Her ne kadar yeni satın alınacaksa yenileme fonu çözüm gibi dursa da keçi boynuzu misali; bir çeki odun çiğneyerek bir gram bal yemeye benzer. Uygulanan durum yanlış ve taciri için sıkıntılı bir durumdur.
Bunun yanında esnafın da kendince bazı sözde çözümleri oluyor. Ancak bunlar da kanun kapsamında hatalı işlemdir, çözüm değildir. Şehir efsanesi gibi ortaya atılan bir söylem ve gerçekmiş gibi ortalıkta dolanıp duruyor.
İkinci el araçların satışı noterde yapılıyor. Elbette araç satış sözleşmesine Noter aracın kasko değerini yazmak zorunda ve yazıyor. Bunun yanında satış sözleşmesine Noter, satıcının beyanına göre aracın satış bedelini de ilaveten yazıyor. Kasko değerinin altında satışı yapılan araçların cezası var mı? Mevzuata uzak kimseler “Ne olacak?” mantığını yürütebiliyor. Ancak bu nedenle matrah farkından dolayı ceza ödeyen birçok kimsenin olduğunu bilmek gerekiyor.
Ülkemizde her türlü üründe istikrarsız bir fiyat artışı var. Bu nedenle de ikinci el araç satışlarında, aracın satış fiyatı oldukça sorun oluyor. Zira bir kaç sene önce satın aldığımız aracın satışını yaptığımız zaman ne oluyor. Olacak bellidir; insanı sinirden güldürecek kadar kâr çıkıyor.
Maalesef bu durum; aktife kayıtlı aracını satan esnafın veya tacirin canını yakıyor. Buna istinaden; şehir efsanesi haline gelen “Kasko değerinin %30 düşüğüne satabilirsin” söylemi zaman zaman eyleme geçiyor. Bunun yanında denetimin yetersizliğine güvenip, riske girenler de oluyor. Bu kimseler ikinci el aracını; kasko değerinin yarı fiyatına da satış yapmış gibi gösterebiliyor.
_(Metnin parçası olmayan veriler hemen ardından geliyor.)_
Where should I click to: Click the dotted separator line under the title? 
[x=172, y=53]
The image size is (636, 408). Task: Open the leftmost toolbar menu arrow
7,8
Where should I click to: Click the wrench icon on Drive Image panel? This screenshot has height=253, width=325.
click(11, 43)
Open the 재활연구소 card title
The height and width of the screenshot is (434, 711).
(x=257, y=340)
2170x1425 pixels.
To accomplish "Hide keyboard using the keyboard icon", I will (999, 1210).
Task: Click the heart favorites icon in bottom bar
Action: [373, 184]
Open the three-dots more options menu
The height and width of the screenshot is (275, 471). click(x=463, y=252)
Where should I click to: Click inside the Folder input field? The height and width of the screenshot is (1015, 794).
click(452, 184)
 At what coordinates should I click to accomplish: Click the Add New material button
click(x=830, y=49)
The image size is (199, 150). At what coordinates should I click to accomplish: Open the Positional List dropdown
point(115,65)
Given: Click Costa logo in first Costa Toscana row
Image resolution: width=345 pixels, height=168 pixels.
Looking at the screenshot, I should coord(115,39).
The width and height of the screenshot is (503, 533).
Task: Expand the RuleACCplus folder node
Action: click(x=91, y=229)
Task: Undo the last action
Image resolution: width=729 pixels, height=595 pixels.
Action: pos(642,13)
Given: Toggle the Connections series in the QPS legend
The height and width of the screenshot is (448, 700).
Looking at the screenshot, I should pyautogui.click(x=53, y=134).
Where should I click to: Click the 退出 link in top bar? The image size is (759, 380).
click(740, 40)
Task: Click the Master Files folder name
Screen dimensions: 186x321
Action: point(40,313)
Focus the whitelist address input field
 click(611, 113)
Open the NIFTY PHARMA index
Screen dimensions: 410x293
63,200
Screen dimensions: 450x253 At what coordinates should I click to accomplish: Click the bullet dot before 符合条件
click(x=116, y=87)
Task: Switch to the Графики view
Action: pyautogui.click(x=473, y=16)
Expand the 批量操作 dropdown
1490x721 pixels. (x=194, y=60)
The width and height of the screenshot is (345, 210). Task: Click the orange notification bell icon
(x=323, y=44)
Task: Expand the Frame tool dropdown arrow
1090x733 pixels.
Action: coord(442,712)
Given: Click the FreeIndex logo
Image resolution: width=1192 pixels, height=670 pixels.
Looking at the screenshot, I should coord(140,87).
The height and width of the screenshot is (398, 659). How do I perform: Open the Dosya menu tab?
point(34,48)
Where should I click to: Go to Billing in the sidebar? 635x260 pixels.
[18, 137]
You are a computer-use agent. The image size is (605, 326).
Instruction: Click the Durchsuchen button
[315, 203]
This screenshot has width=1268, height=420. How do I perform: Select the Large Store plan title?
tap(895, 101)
Aracın Satış Fiyatı Ne Olmadır?
Mali konuları, Maliye ve Gümrük Bakanlığı düzenler ve Kanun, Tüzük yönetmelik gibi yazılı olarak yayınlar. Araçların kasko değerleri de her yıl güncellenir. Kasko değeri düzenleme “Türkiye Sigorta ve Reasürans Şirketler Birliği” tarafından yapılır. Bu şekilde
“Motorlu Kara Taşıt Araçları Kasko Değer Listesi”
Noter için başvuru yeridir. Araç satış Harçları da bu listeye göre tespit ve tahsil edilir. Elbette aracın satış bedeli kasko değerinin üzerinde ise yüksek tutar baz alınıyor. Burada şunu da belirtelim ki listede 15 yılını tamamlayan araçları göremeyiz.
Araç satış bedeli tayin edilirken bazı tereddütler yaşandığı için işletmeler zaman zaman Maliye Bakanlığından mukteza talep ediyor.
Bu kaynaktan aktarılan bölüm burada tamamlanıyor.